Das ist heute meines Erachtens keine Frage des Glaubens, sondern eine Frage des Wissens. Wir können die Instrumente der Neurowissenschaften, der Epigenetik, der psychodynamischen Theorien, der systemischen und Trauma fokussierten Therapien nutzen, um psychologische Reaktionen auf traumatische Ereignisse zu untersuchen, die ganze Gesellschaften betreffen. Die am meisten untersuchte Gruppe ist in dieser Hinsicht die Nachfolgegeneration von Holocaust-Überlebenden. Und die vielleicht bekannteste Forscherin dieses Phänomens ist Rachel Yehuda. Was mich mehr interessiert als das kollektive Trauma ist seine biologische Übertragung auf die nachfolgenden Generationen, dieser Alptraum der ererbten Leere, der durch Ereignisse verursacht wird, mit denen wir selbst nicht direkt konfrontiert waren, wie die intergenerationale Übertragung von Traumata zeigt.

Sie sprechen in Ihrem Text von einem inneren Refrain. Wie wichtig ist diese Melodie in Ihrem Leben?

Unser innerer Refrain nimmt selten eine verbale Form an. Als ich diesen Text schrieb, suchte ich nach Worten, um das zu benennen, was in mir eine Wiederholung der Familiengeschichte ist. Aber auch meine Wiederholung bestimmter Verhaltensweisen. In der Tanz- und Bewegungstherapie spricht man von sogenannten Stereotypen, Bewegungswiederholungen, die Spannungsfelder im Körper erzeugen und bei der Person das Gefühl hinterlassen, dass sie sich selbst, ihren Körper, nicht vollständig erleben kann. In diesem Fall brauchen wir Hilfe, um die Muster zu ändern. Eine Methode zur Befreiung besteht darin, sich dieser Wiederholungen bewusst zu werden und darüber zu sprechen. Für mich hatte das Finden der Worte des Refrains eine selbsttherapeutische Funktion.

Das Ende deines Texts klingt wie eine Befreiung – eine Erleichterung oder eine Art von Trauma Integration. Wozu dienen die verschiedenen Kleidungsstücke im Schrank?

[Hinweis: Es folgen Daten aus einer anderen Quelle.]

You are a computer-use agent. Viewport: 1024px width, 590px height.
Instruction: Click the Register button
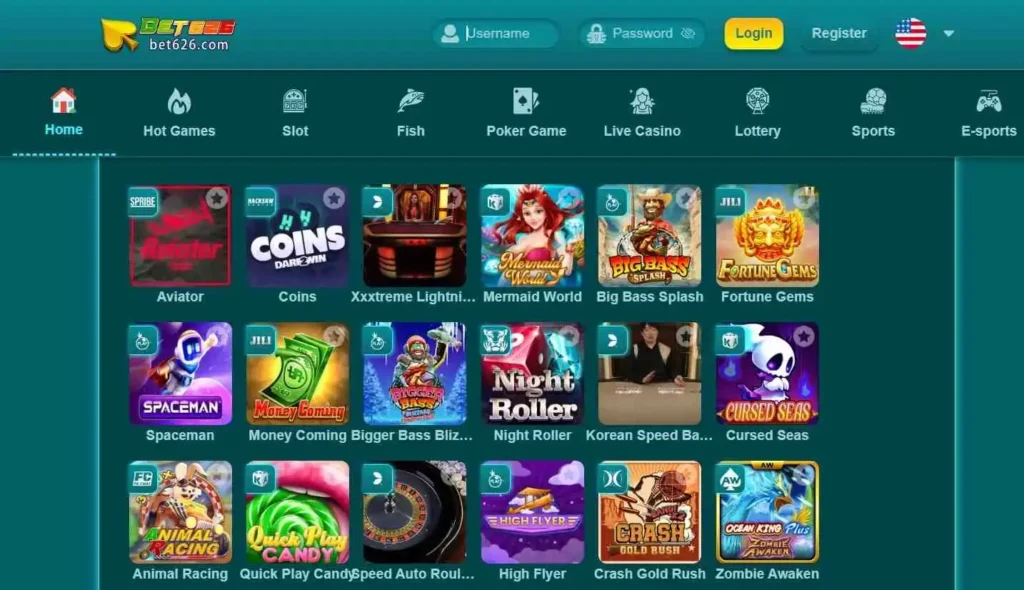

Ja, ich wollte in diesem Abschnitt unbedingt über den Heilungsprozess im Bereich des an mich weitergegebenen Traumas sprechen. Ich möchte die Metapher der verschiedenen Kleidungsstücke im Schrank nicht erklären, auch nicht die, die in meinem Elternhaus verboten sind. Denn dafür habe ich die Metapher verwendet, damit jeder sie auf seine eigene Geschichte beziehen und auf seine Weise verstehen kann. Aber was ich von einer so schmerzhaften therapeutischen Arbeit wie der Arbeit mit transgenerationaler Übertragung von Traumata erwarte, ist in erster Linie ein Gefühl der Integrität, Präsenz und Authentizität. Oft müssen wir die schwierigsten Erfahrungen in uns hineinlassen, damit wir nicht mehr davon abgeschnitten sind, mit unserem eigenen Körper in die Realität einzutreten.